Neurocritical care, a unique specialty requiring skill and adeptness presents us with many challenging situations. Management of super refractory status epilepticus warrants the use of intravenous anaesthetic agents and along with it comes its various complications such as paralytic ileus which need to be diagnosed accurately and managed appropriately. Patients diagnosed with super refractory status epilepticus develop paralytic ileus because of thiopentone infusion which is usually refractory to the conventional prokinetic therapy. This results in the decision to initiate Total Parenteral Nutrition (TPN). However, such episodes responds dramatically to intravenous erythromycin. Hence, we would like to highlight this as an important tool in the armamentarium in paralytic ileus management.
Erythromycin, a motilin receptor agonist with cholinergic stimulatory properties is effective in case of drug induced paralytic ileus. Erythromycin is easily available, with few drug interactions and cost-effective must be in the armamentarium of drugs while treating patients with impaired gastric emptying. The most commonly used dose range in adults is 200-250mg or 2.0-3.0mg/Kg. Although its use is not without risk, erythromycin is readily available, inexpensive, has a low dose-dependent side effect profile and is compatible with most drugs
In neurological intensive care units, we commonly encounter paralytic ileus in patients with neurological conditions affecting autonomic function e.g., high cervical lesions, Guillain-Barre syndrome, medication (anticholinergics, opioids), meningitis, and spinal cord infarction. It is also a well-known complication of barbiturates occurring in about 10% of patients with high dose thiopentone infusion [1]. There have been many instances where TPN had to be initiated for a few days to tide over the crisis and there are case reports of emergency colostomies done to relieve the intestinal obstructive symptoms caused by thiopentone infusions [2,3].
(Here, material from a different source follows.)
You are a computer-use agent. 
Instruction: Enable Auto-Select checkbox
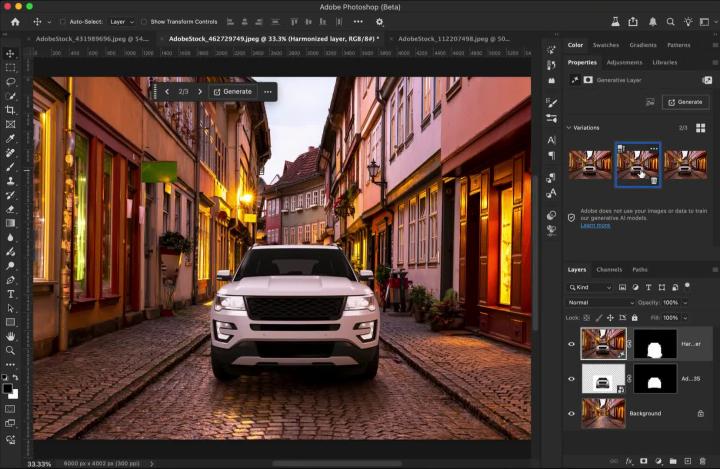(x=62, y=21)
As neuro-intensivists we acknowledge that enteral feeding should be commenced as soon as possible due to its varied advantages such as protection against peptic ulceration, decreasing catabolism, retaining intestinal integrity and thus decreasing the occurrence of bacterial translocation and the incidence of nosocomial infections. When enteral feeding fails, immediate search for means to resolve the ileus is required as this would alter the prognosis. The management of ileus may vary greatly depending on the nature of etiology, in our institution we begin with correction of electrolyte and acid base abnormalities, discontinuation of medications that produce ileus and initiation of prokinetic therapy with metoclopramide. In these patients, though we knew that thiopentone was the culprit for the paralytic ileus, it was crucial to continue the same for the control of the super-refractory status epilepticus. Premature stopping of the anaesthetic would have a negative impact and poor outcome.